Alnylam has had a tough fourth quarter.
In early October, the company shelved further development of its lead candidate revusiran after a safety review found an "imbalance of mortality" in the treatment arm of a Phase 3 study. The news triggered a sell-off in Alynlam stock, which shed nearly half its value in the days following.
With revusiran in the dustbin, Alnylam is looking to get back on track by highlighting its experimental RNA interference drugs patisiran and fitusiran.
Fitusiran, currently in Phase 1 and Phase 1/2 studies, promises to be more convenient and more consistent treatment in preventing bleeding than many current options in the hemophilia market.
Data from the Phase 1 study released in July showed treatment with fitusiran led to an annualized bleed rate of zero in 17 patients with both types of hemophilia. Early results from patients with inhibitors — antibodies that hinder treatment with replacement factor — appeared encouraging as well.

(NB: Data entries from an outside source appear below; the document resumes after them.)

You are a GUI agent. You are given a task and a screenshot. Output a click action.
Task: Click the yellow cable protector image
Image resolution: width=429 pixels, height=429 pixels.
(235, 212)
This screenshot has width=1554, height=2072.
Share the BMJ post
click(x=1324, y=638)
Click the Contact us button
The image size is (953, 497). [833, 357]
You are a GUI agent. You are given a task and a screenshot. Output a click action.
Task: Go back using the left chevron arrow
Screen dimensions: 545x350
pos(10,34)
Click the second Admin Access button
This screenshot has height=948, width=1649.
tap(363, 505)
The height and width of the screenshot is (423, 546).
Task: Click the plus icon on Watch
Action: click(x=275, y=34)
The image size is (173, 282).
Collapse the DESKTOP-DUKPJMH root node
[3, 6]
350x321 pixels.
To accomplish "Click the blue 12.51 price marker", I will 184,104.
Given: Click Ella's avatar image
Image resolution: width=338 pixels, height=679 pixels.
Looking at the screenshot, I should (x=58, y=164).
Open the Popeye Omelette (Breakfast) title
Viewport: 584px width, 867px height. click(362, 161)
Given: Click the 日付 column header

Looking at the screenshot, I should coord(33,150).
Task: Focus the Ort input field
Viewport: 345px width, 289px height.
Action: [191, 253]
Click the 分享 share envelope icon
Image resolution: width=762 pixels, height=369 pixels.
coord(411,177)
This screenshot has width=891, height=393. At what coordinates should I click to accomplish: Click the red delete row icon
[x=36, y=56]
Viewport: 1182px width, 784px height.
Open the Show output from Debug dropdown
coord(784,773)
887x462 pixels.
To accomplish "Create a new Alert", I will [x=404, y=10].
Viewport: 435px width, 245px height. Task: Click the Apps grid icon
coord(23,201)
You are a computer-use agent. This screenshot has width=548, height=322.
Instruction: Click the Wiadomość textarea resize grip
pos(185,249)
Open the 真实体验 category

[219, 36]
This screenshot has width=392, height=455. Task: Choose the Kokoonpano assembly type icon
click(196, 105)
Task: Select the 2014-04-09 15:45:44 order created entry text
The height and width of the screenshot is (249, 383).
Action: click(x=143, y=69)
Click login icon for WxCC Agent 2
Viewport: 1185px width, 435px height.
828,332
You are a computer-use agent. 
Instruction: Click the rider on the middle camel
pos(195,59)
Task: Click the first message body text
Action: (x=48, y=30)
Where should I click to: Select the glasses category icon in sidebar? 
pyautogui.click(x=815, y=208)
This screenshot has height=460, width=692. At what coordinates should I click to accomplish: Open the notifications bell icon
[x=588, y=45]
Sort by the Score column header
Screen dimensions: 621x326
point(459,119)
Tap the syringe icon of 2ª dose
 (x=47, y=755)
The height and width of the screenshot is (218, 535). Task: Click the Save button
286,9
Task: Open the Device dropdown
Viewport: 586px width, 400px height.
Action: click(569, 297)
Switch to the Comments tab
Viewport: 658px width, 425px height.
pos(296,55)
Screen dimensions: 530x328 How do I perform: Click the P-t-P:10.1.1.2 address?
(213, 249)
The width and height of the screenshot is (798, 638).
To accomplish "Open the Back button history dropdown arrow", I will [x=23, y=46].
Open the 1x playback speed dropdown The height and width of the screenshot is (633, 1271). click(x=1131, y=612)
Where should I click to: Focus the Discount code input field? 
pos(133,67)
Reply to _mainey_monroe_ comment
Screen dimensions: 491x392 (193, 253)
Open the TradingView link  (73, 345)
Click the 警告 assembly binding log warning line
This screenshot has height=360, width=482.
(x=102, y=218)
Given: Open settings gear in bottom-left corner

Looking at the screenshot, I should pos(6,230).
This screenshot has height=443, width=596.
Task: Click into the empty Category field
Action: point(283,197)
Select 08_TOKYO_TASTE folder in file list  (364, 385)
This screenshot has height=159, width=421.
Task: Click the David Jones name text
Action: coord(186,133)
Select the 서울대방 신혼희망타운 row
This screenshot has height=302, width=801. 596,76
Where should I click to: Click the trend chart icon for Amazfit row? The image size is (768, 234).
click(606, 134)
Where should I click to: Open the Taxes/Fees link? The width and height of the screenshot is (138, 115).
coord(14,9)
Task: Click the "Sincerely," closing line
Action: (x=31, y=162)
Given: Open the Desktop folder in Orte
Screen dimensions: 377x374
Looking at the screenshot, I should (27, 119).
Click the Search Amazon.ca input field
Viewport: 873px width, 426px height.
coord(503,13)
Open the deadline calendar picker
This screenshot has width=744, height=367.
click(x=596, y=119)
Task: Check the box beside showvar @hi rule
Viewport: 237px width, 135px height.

Sanofi Genzyme certainly thought so, picking up its option to co-develop and co-commercialize fitusiran in the U.S., Canada and Western Europe. Phase 3 studies are slated to start in early 2017.
Yet that won't be fast enough to match Roche, which hopes to submit an initial application for approval of its experimental hemophilia A drug emicizumab sometime in 2017.
Alnylam's Maraganore believes emicizumab, rather than existing hemophilia drugs, will be fitusiran's main rival. "I think emicizumab, which is the non-proprietary name for ACE910, is definitely the competition," Maraganore said at the conference.
He highlighted the potentially broader reach of fitusiran though, as well as its cleaner safety profile: "Our mechanism of action and our drug has a broader applicability across the space than does emicizumab."
"Now they have more patient's worth of data. They are a little bit further ahead. But we think we have a profile that is going to be very competitive," he added.